No, that's just sex-negative feminism. It's pretty common. In fact, the two
major opponents to pornography have always been the conservative right and the
feminist left. Opinion on BDSM is usually a litmus test for sex-positivity or
sex-negativity.

As a whole, GFW appears to be sex-positive, with a few caveats as to how it
understands objectification.

------
cantastoria
_Harassment includes verbal comments that reinforce social structures of
domination related to gender, gender identity and >expression, sexual
orientation, disability, physical appearance, body size, race, age, religion,
sexual images in public spaces, deliberate intimidation, stalking, following,
harassing photography or recording, sustained disruption of talks or other
events, inappropriate physical contact, and unwelcome sexual attention._

And who gets to determine if I'm doing any of these things? The conference
organizers?

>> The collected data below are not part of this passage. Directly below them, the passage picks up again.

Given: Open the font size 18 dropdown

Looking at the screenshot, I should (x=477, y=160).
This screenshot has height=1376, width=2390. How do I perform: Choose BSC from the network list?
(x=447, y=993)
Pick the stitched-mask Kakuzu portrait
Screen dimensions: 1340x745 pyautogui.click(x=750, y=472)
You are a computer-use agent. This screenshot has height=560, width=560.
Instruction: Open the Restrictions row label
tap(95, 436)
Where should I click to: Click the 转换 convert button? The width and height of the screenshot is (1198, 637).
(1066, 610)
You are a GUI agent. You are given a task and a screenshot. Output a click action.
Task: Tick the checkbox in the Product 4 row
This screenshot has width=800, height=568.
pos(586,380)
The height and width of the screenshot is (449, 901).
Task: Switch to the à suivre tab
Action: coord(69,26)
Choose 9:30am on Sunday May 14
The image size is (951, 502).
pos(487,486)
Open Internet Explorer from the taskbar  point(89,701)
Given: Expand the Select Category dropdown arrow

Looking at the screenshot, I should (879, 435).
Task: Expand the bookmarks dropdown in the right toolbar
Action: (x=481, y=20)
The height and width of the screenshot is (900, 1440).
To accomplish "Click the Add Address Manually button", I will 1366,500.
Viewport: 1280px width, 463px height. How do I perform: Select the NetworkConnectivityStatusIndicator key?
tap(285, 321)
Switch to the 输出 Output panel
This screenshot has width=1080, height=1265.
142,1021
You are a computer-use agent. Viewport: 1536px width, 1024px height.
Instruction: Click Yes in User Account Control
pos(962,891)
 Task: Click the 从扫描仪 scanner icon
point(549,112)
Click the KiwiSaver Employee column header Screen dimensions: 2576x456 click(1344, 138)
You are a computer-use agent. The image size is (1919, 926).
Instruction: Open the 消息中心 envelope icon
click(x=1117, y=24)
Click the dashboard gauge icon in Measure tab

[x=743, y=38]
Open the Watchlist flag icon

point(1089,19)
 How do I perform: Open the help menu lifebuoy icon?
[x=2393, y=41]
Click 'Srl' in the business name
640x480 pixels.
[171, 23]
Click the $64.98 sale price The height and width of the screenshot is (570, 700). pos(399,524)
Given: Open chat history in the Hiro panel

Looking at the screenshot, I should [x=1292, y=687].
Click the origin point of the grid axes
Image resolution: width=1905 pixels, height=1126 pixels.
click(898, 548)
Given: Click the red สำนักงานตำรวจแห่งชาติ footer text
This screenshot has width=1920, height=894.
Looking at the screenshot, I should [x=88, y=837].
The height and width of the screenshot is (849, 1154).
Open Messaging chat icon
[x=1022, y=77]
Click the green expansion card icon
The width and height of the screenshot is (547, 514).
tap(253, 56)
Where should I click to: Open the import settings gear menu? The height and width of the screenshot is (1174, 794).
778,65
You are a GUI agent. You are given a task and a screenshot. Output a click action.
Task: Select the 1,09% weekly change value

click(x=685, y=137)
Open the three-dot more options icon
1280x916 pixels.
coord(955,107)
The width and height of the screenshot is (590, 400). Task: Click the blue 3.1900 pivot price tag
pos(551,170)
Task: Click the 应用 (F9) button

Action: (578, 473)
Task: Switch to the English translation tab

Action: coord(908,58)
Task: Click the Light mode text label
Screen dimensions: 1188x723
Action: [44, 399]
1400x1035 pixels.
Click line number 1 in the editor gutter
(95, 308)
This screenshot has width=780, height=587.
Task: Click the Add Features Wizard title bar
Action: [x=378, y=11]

If I attend this conference, how can they assure me that I won't
be at the mercy of conference attendees that suddenly decide I'm harassing
them simply because I say something within their vicinity they disagree with a
la Adria Richards?

Although I guess Richards would have been taken to task for "harassing
photography". Although by that point it would have been too late anyway.

The problem with these speech codes is that they're just as easily used as a
way to silence and shame people who's views differ from those of organizations
like geekfeminism (i.e. not radfem).

You don't have to be a feminist to treat women respectfully.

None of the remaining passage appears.